Der Herr Bahr wollte Beitragssenkungen. Die CDU / CSU und die GKven nicht. Nun will er, dass das überschüssige Geld ausgeschüttet wird. Auch das wollen die GKVen nicht.

Aber behalten dürfen sie´s per Gesetz auch nicht.

Nur: Was soll ein Minister noch machen, wenn er bis zur Wirkungslosigkeit vom eigenen Koalitionspartner behindert wird ?

Und man stellt es immer wieder fest: Dei GKVen haben zu viel Macht im Land.
Viele Grüße
S.
Avatar #104707
chiemwast
am Dienstag, 29. Mai 2012, 15:01

AOK will keine Prämien ausschütten

Das wäre auch Unsinn, wenn auch aus einem anderen Grund als die AOK angibt:

Was wäre einfacher, als die gesundheitspolitischen Auswüchse Praxisgebühr, Selbstbehalt und Zusatzbeitrag abzuschaffen und damit auch zu etwas mehr Transparenz der Gesundheitskosten beizutragen?

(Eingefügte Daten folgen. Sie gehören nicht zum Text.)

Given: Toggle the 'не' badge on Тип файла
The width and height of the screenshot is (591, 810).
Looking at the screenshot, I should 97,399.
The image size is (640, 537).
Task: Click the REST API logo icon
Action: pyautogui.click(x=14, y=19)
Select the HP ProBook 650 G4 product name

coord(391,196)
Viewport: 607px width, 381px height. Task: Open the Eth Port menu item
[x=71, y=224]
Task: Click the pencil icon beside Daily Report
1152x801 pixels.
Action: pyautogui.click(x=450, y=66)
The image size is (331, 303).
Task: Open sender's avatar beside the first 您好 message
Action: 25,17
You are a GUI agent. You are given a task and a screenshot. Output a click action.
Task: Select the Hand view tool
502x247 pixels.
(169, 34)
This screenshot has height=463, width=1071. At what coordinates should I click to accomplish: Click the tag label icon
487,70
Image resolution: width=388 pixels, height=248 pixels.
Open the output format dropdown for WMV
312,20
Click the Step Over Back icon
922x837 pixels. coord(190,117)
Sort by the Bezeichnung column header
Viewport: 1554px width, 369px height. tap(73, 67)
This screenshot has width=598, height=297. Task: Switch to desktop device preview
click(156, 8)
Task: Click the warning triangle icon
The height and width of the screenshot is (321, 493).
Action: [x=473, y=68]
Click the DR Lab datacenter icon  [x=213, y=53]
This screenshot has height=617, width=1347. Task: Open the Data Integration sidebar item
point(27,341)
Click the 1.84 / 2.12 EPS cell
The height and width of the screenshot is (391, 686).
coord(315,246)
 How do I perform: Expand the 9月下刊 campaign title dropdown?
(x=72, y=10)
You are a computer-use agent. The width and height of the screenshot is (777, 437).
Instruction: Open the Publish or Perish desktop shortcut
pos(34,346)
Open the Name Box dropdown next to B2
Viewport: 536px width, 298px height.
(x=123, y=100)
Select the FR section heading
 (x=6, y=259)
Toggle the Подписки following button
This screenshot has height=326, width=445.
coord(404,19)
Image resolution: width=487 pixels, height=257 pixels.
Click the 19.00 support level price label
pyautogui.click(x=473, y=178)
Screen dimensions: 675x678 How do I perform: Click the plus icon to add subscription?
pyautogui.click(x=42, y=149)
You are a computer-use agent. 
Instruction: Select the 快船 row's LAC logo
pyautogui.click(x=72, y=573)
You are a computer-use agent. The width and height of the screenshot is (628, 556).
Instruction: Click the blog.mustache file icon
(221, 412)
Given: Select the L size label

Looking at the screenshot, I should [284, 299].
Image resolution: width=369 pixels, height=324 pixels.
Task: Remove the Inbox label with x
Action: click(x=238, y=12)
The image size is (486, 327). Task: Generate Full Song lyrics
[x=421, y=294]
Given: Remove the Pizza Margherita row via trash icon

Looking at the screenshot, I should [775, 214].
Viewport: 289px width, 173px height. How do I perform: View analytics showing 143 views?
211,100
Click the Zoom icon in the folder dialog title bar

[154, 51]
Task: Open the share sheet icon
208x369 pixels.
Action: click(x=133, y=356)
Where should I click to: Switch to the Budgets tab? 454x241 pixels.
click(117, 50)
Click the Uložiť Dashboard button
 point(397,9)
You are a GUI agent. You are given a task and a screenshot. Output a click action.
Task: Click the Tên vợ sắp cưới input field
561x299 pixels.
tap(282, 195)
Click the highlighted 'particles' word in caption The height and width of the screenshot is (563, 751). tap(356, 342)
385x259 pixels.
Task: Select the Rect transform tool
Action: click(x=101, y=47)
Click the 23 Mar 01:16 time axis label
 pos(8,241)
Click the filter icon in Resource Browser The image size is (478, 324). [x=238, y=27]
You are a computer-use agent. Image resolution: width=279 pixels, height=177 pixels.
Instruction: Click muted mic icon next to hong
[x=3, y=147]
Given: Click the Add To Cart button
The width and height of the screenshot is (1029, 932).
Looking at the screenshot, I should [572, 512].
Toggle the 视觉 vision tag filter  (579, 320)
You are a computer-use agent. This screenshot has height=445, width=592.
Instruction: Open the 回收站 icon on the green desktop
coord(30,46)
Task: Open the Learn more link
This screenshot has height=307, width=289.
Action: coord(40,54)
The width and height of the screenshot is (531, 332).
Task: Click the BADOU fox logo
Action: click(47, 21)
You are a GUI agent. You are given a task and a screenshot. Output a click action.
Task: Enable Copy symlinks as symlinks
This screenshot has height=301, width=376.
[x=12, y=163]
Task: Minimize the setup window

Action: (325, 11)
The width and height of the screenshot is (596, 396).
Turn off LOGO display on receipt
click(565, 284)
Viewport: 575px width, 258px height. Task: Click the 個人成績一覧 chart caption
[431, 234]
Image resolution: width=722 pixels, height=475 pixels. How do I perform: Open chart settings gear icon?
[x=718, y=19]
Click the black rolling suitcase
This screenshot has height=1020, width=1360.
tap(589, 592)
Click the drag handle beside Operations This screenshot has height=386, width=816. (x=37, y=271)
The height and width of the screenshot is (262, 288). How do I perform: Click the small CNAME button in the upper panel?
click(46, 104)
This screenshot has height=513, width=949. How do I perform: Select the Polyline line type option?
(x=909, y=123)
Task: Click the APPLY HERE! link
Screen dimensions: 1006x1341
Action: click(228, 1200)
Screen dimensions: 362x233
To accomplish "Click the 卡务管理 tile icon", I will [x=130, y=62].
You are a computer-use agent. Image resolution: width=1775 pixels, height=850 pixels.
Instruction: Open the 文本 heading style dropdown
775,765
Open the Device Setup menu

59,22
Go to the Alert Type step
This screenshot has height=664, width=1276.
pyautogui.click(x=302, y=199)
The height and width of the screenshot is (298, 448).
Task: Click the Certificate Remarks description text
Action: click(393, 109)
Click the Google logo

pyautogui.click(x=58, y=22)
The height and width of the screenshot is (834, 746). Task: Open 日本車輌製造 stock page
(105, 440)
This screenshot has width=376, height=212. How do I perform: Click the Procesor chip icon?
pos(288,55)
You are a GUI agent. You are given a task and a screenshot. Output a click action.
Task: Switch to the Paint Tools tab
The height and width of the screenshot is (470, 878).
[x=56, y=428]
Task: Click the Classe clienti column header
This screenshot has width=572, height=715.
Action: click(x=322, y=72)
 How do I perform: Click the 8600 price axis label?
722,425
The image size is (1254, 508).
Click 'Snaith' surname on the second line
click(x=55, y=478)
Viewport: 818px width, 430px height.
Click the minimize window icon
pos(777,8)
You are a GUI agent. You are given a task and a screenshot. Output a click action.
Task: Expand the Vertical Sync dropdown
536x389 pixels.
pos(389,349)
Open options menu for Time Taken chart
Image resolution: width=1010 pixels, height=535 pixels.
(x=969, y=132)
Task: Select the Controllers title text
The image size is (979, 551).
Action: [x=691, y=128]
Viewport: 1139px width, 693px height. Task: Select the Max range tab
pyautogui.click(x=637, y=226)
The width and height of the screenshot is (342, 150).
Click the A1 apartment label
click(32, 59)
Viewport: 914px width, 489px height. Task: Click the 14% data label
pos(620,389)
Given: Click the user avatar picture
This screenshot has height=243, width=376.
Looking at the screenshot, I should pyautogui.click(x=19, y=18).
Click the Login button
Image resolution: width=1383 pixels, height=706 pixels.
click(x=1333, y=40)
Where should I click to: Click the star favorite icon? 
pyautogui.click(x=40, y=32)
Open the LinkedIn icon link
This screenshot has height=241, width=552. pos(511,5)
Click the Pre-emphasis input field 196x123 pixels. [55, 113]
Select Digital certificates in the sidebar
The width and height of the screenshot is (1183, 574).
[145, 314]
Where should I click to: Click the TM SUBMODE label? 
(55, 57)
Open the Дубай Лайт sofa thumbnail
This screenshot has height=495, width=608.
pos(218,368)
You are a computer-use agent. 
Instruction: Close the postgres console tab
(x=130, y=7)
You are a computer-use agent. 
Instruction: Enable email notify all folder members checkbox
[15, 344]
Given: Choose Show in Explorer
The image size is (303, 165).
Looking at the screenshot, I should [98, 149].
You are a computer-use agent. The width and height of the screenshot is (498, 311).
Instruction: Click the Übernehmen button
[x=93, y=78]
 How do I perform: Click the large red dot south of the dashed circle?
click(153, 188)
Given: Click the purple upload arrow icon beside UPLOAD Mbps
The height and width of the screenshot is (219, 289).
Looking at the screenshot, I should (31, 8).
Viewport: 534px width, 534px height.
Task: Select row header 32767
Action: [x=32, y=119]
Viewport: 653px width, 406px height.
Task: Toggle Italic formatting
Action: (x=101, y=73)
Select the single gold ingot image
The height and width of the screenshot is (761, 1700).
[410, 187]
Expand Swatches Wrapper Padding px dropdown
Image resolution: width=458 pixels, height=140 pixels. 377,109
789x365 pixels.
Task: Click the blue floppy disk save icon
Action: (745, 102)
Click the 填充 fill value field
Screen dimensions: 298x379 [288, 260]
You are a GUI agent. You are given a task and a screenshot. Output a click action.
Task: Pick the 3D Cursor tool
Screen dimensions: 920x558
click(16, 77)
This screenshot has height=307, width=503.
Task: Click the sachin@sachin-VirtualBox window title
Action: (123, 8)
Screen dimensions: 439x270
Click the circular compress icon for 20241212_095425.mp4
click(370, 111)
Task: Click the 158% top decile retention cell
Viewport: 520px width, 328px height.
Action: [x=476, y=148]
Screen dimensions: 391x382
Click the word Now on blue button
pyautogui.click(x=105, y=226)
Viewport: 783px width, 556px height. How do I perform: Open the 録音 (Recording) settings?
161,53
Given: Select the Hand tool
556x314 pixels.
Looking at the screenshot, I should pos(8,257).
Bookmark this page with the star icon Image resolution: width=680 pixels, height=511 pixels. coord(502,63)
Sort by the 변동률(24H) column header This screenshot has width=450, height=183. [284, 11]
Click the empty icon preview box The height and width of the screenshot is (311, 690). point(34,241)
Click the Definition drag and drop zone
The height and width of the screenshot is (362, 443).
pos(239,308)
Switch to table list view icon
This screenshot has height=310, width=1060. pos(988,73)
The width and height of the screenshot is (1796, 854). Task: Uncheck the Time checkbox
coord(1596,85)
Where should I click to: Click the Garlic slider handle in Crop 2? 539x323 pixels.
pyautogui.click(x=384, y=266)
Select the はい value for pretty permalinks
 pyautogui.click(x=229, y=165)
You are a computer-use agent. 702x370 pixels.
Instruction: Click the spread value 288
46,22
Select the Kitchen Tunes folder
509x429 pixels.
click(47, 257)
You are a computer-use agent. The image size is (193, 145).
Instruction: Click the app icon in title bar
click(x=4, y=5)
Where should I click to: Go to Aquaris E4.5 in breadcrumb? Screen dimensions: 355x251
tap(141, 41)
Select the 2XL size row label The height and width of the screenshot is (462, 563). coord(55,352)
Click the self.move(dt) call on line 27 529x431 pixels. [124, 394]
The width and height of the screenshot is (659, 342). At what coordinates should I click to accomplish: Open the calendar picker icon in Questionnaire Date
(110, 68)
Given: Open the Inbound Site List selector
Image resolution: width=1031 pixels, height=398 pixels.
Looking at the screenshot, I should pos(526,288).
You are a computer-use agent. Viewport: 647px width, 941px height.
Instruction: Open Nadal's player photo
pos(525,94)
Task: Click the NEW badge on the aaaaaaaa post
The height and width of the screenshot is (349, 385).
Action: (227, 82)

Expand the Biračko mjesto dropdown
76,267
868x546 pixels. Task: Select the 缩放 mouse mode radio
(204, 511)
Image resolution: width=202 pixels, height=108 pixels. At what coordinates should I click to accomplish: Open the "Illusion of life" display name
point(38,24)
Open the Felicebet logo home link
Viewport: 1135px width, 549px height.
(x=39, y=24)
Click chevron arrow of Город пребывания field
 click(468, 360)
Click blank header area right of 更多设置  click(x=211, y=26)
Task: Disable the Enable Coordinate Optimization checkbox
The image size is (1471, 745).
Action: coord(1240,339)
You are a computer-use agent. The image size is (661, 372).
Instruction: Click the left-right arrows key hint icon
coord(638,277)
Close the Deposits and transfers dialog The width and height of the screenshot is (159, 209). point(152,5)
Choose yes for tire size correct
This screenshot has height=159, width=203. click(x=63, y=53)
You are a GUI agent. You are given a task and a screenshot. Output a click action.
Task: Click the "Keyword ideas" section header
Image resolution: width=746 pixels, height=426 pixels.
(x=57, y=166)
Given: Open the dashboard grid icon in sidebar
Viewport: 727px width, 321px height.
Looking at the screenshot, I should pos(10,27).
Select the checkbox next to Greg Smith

Oder kann der Ministerialapparat mit tausend Mitarbeitern nur noch mit der Verwaltung aufbürdender Administration leben?

Jede/r Betroffene kann sich ausrechnen, dass die erstatteten Kosten kaum noch mehr als die Hälfte des Gesundheitsaufwandes abdecken, besonders wenn es um die Erstattung von Zahnersatz, Brillen und ähnlichem geht.